Cuaresma for Mexicans is a time for reflection and penance — but it’s also 40 days of gluttony. Have fun with your fish fries, fellow Catholics: We Mexicans are gorging on tortitas de camarones, shrimp fritters served alongside grilled cactus and doused in a fiery chile de árbol salsa. On gorditas stuffed with refried beans and cotija, dolloped with crema. I especially loved my mom serving crispy potato tacos from a pan filled with bubbling manteca as if she were pulling dishes from the sink.

And the showstopper: capirotada, the layered bread pudding that’s the de facto Mexican dessert for Lent.

Every family bakes their own version; Mexicans on social media fight about whether it should include cheese (duh), nonpareils (of course), coconut flakes (maybe) or apple slices (no).

My mom’s is the best, of course. She uses queso añejo from her home state of Zacatecas for a salty touch, and sprinkles a judicious amount of raisins and almonds. The finished product doesn’t look elegant: bumpy and brown, and put into Tupperware once it’s cooled down. But her capirotada is sweet and earthy, crunchy (because of the fried bolillo slices she uses) and mushy (those bolillos get soaked in cinnamon-spiked syrup).

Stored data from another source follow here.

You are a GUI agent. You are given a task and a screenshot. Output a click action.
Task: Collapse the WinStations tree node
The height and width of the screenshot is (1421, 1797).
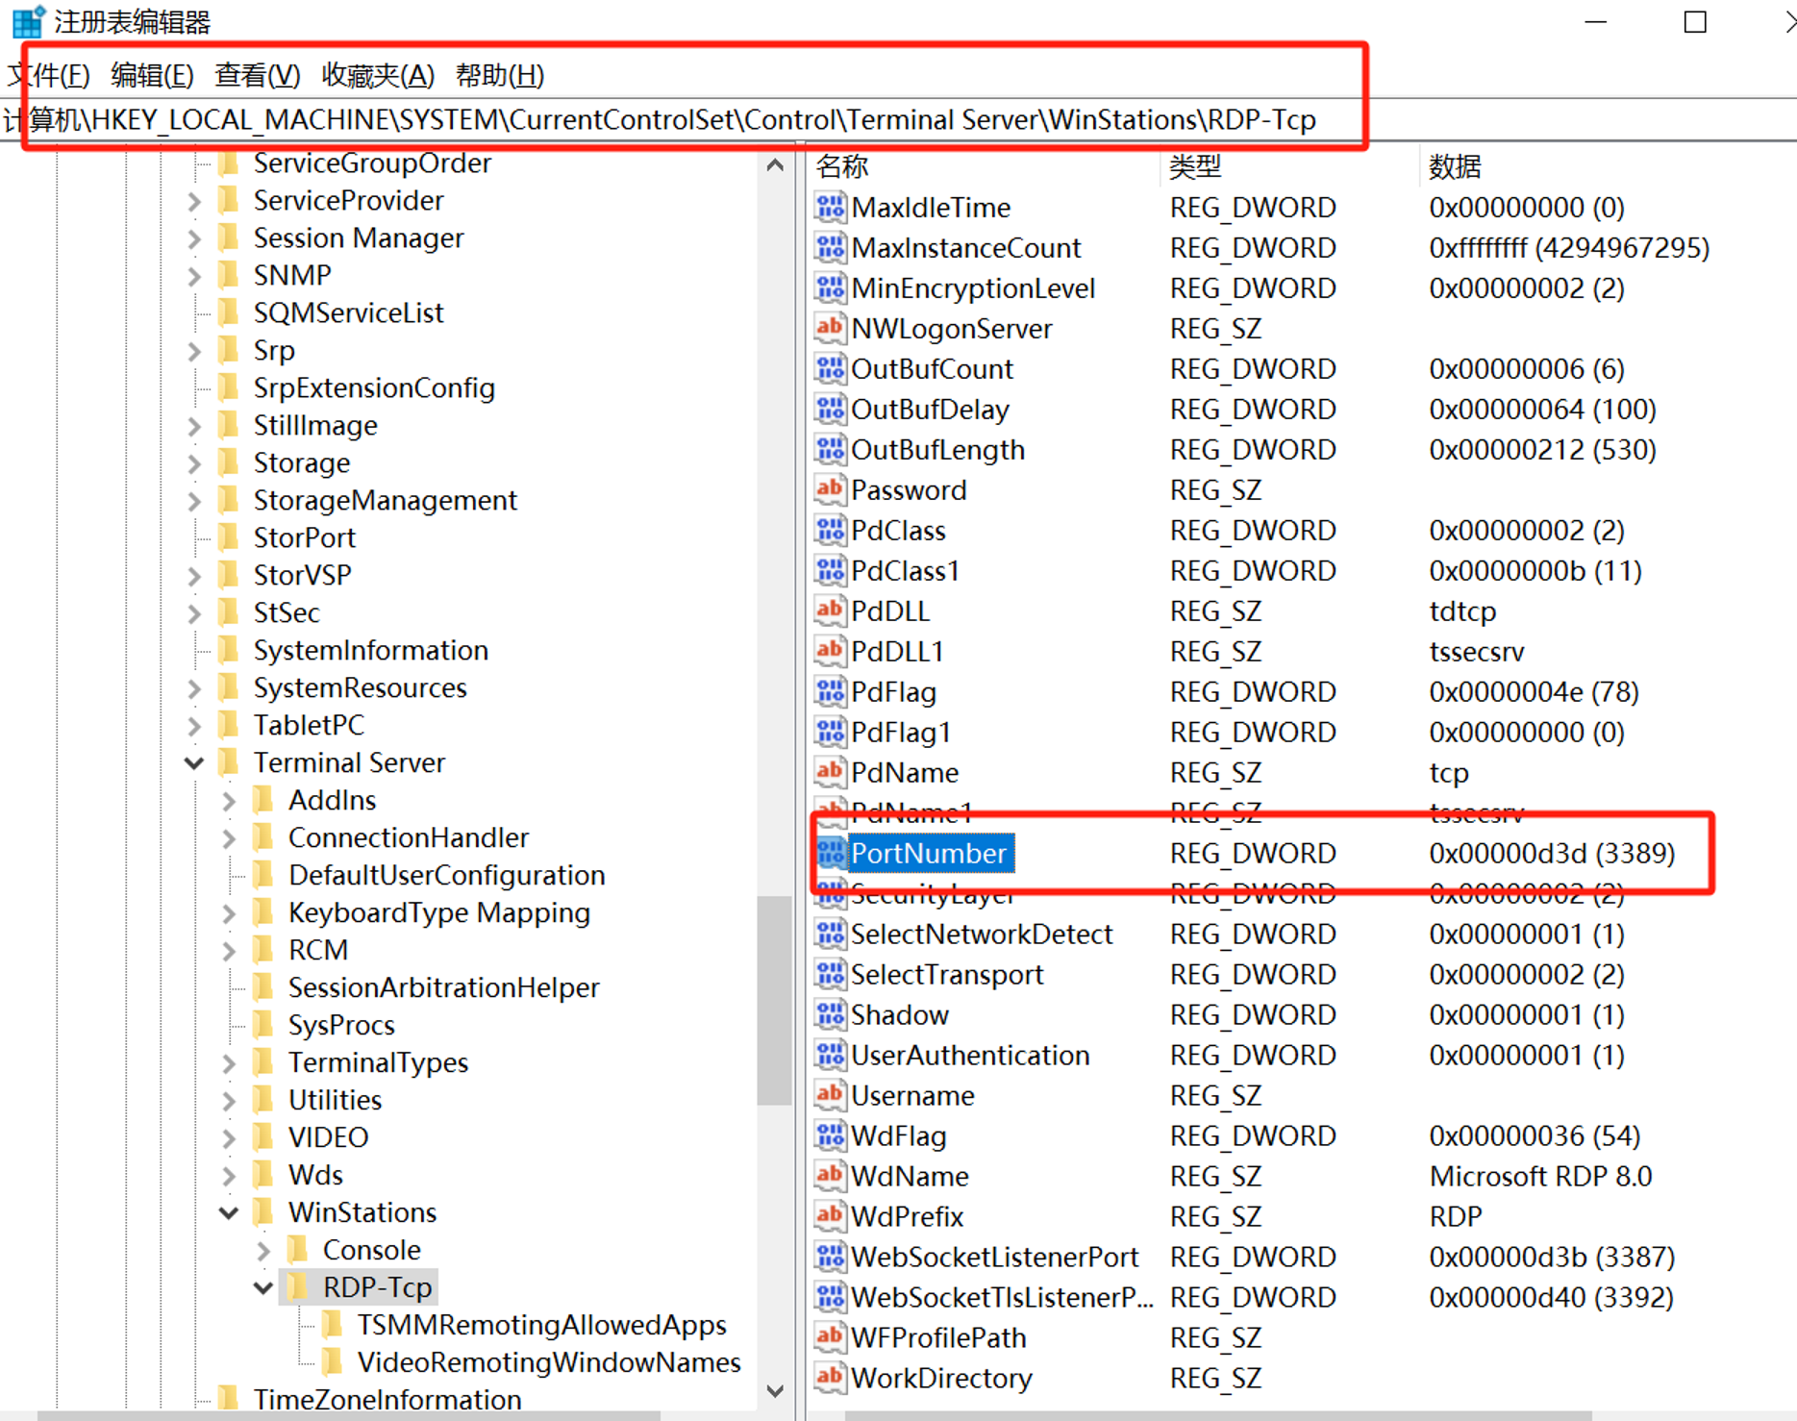coord(229,1213)
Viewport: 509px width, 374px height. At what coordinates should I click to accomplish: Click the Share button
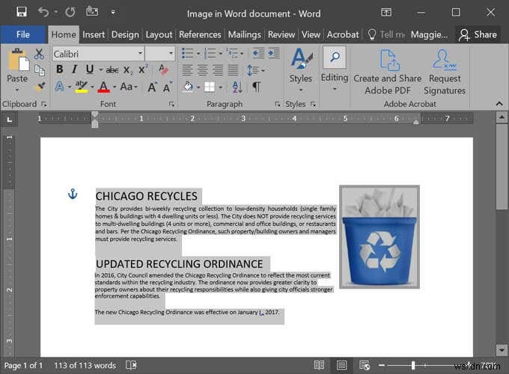pyautogui.click(x=478, y=34)
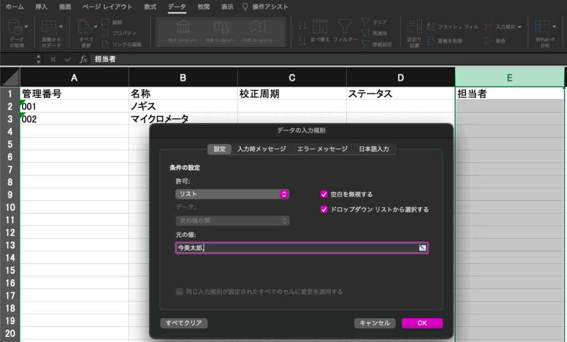Switch to the エラー メッセージ tab
567x342 pixels.
click(322, 149)
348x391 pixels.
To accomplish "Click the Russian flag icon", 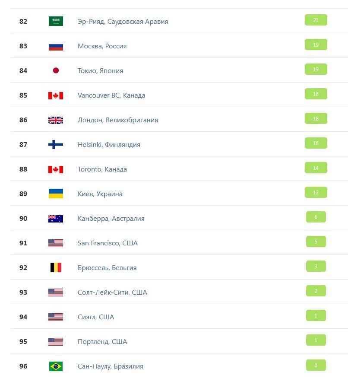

Cultura y amor in a baking pan.

The only thing I never liked about capirotada is its seasonality. From the time I was a kid, I’d beg Mami to make it throughout the year, a request she has always refused.

“Nomás se hace para Cuaresma,” she’d always scold — only for Lent, and that was that.

Once I became an adult, she took pity on me and prepped enough Lenten dishes to tide me over the year. I have enough goodies in the freezer to let me survive whatever comes after the Big One. And this spring, I dug through my freezer and found a small bag of capirotada, from a batch my mom made two years ago. I don’t think I’ll ever eat that one, though, because it’s from the last batch Mami ever made.

She is about to enter hospice, with weeks to live.

Ask your family for those recipes, guys.  Keep them and use them when you get them.  Pass them on.

Have a Happy Easter and I'll see you in the morning.